Due to our bad seed, in our second matchup we went against DOS, the 2nd place team from the seeding tournament. We nearly beat them, but our preachers ran out of fuel. Despite our measures to prevent this, it still happened, and so we were knocked down to the losers bracket. From there, we went on to win 4 more games. In the end though, we lost to Chicken due to a sad bug in our code. Our preachers would sometimes fire when they couldn't see any enemies. They chose the place that would deal the least damage to our own units, so normally it was alright. However, in this unfortunate map, our castle happened to be barely outside our preacher's vision radius. Thinking it was safe to shoot there, our preacher splash-damaged our own castle, killing it off and causing us to lose the match. We ended up placing 17th, barely missing the final tournament (and even having more wins than Big Red Battle Code who made the final tournament).

Week 4

We didn't make the final tournament, but there was still one other tournament we could compete in: the high school tournament. Two hours before the tournament, we decided that we should change our strategy around. We made two differences, and attempted another:

  1. We incorporated crusaders into our preacher wave.
  2. We changed how our lattice formed, preventing a "church spear".

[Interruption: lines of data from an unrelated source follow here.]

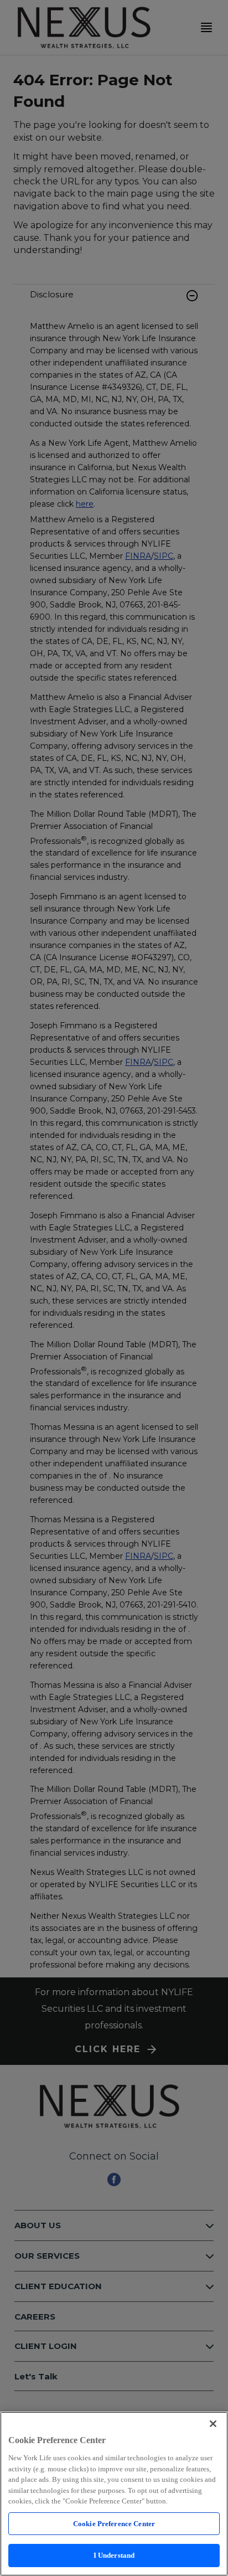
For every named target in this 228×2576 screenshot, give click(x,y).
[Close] (213, 2424)
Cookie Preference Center (114, 2524)
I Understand (114, 2555)
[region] (114, 2494)
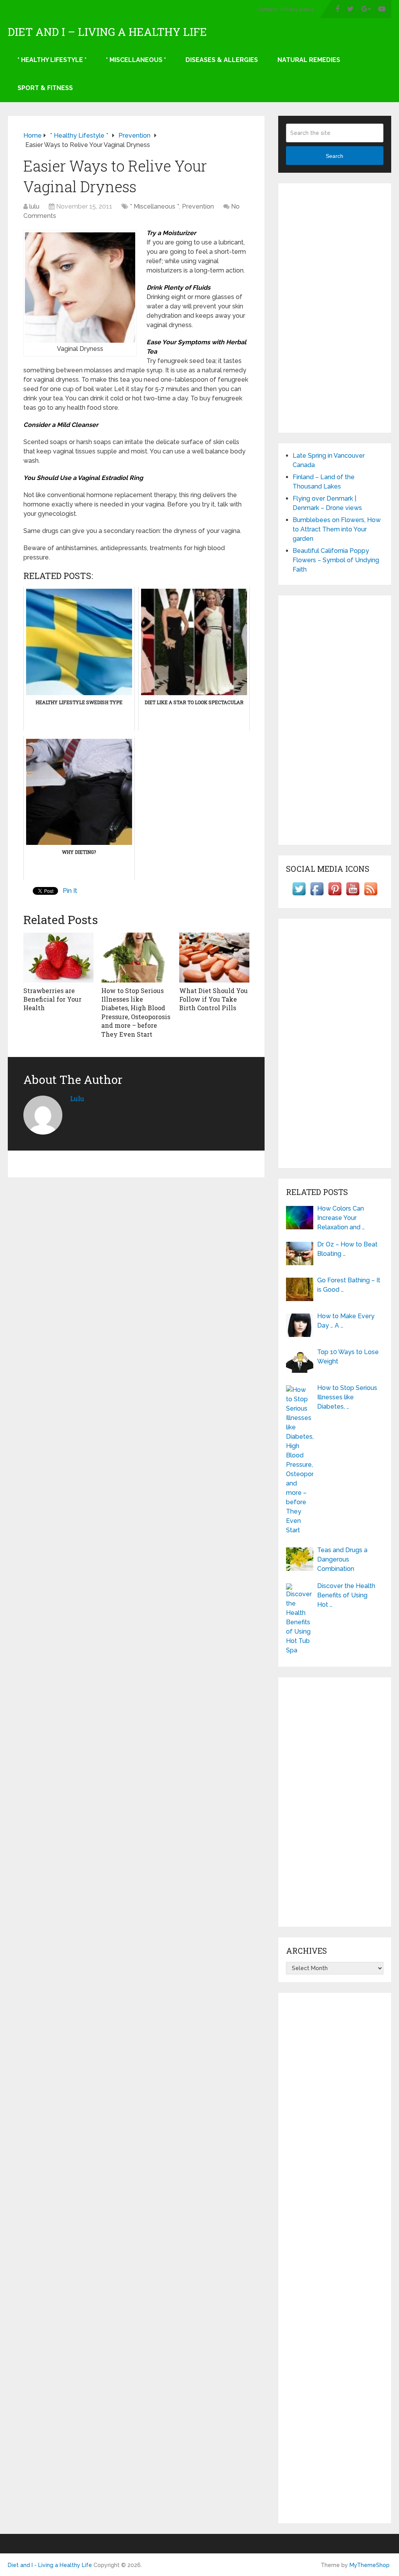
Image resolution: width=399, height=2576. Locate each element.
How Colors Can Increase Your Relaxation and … (341, 1218)
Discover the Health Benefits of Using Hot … (346, 1595)
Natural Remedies (308, 60)
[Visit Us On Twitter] (299, 895)
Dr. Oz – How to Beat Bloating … (347, 1249)
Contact (267, 9)
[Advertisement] (334, 308)
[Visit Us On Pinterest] (335, 895)
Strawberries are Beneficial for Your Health (52, 999)
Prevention (198, 206)
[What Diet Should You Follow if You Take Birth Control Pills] (214, 958)
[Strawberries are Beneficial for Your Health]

A church spear became well known during the qualifying tournament when someone posted a giphy on Discord displaying the strategy. Due to the turn queue this year, when a unit was built it could immediately take an action. But what if this action was building another unit? You could make a chain as long as you like, as long as you have the fuel and karbonite to keep building! A church spear took two units to create; pilgrims and churches. The pilgrim would build a church, whereupon the church would immediately build a pilgrim. With this chain, you could build churches right in the middle of the enemy's units before they could take a single turn.

A church spear

A church spear

Luckily, an easy counter existed. Most people at the time were building lattices in a chess-board formation, like in the prophet lattice shown earlier. We adopted a denser lattice where our units could still move throughout the lattice, but enemies couldn't build between our units.

Our final lattice of preachers and crusaders

Our final dense lattice (red).

Finally, we tried creating our own church spear. In fact, before the submission deadline we had a working church spear, but we were editing the wrong file, and so the changes didn't carry over to our final bot. It was unfortunate, but the church spear may not have been a great benefit.

In the high school tournament, we ended up placing 7th. In our final game, we played against We lost due to a very fixable issue. When our churches were in danger they would build preachers, immediately. However, if churches or castles weren't in danger, they would only build preachers or crusaders if they had a store of fuel and karbonite for an emergency. ended up placing a prophet right next to our church, causing it to panic and build preachers. The preachers never could get inside their attack range, and so they could never kill off the prophet. Their team won on unit health.


Overall, we had a lot of fun in this year's competition! There were several things we felt could be improved upon. For the most part, the dominant strategy was a prophet lattice. We chose to go with unconventional strategies, hoping that we could build a counter to the conventional strategy, but found it never worked out. Nearly every top team used a lattice, and the recommendation most people gave to beat lattices was to lattice harder. Next year I hope to see more competing strategies, perhaps by reducing the vision radius of the equivalents of prophets to barely more than that of melee units.

I enjoyed the challenge that this year presented compared to last year in the control of the units. In 2018, robots were controlled in a swarm fashion. Your AI could see every robot, and could performed actions from a more omniscient standpoint. I liked how this year robots had their own mind, and had to make decisions based on what they could see.

I also agreed with how resources functioned this year. There were infinite deposits that units could take resources from, but they had to return their resources back to a base. This made economy much harder to implement, making it more of a challenge to build a top bot.